-- begin SELECTED EXCERPT --
1. A fuel cell comprising:
a fuel electrode made of a hydrogen storage alloy coated with nickel;
an oxygen electrode; and
an electrolyte unit interposed between the fuel electrode and oxygen electrode.
2. The fuel cell of claim 1, wherein the hydrogen storage alloy is metal hydride.
3. The fuel cell of claim 2, wherein the metal hydride is in a powder form.
4. The fuel cell of claim 2 or 3, wherein the metal hydride is AB2-based.
5. The fuel cell of claim 1, wherein the oxygen electrode is a hydrogen storage alloy coated with nickel.
6. A fuel cell comprising:
a fuel electrode made of a metal hydride coated with nickel;
an oxygen electrode; and
an electrolyte unit interposed between the fuel electrode and the oxygen electrode.
7. An electrode catalyst of an electrode of a fuel cell having a fuel electrode, an oxygen electrode, and an electrolyte unit interposed between the fuel electrode and the oxygen electrode,
wherein the electrode catalyst is made of a hydrogen storage alloy of which a surface is coated with nickel.
-- end SELECTED EXCERPT --
-- begin STORED DATA --
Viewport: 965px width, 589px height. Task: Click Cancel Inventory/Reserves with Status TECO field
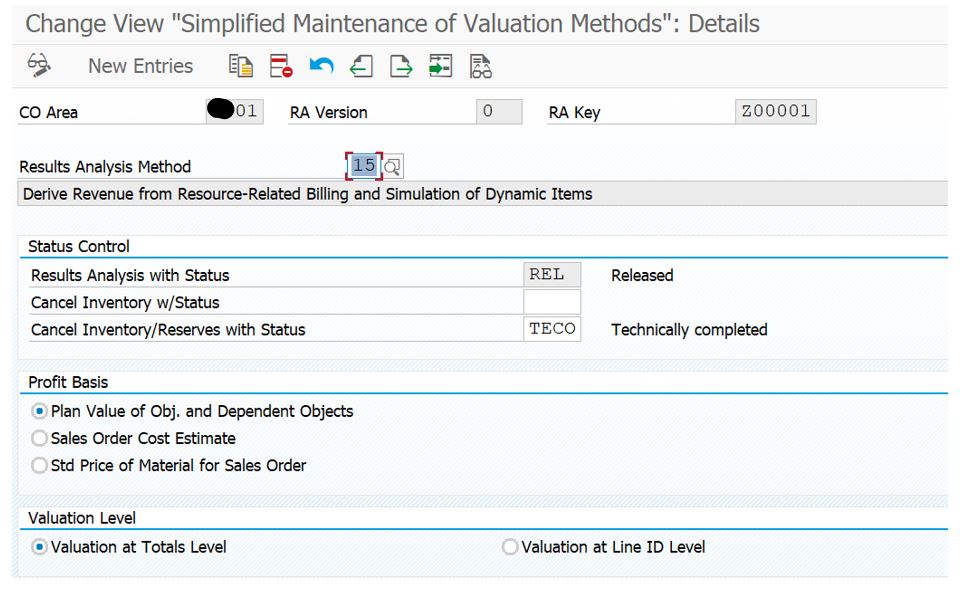point(552,329)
-- end STORED DATA --
Translate this sentence from the fuel cell claims into Spanish: "The fuel cell of claim 1, wherein the hydrogen storage alloy is metal hydride."

La pila de combustible de la reivindicación 1, en la que la aleación de almacenamiento de hidrógeno es un hidruro metálico.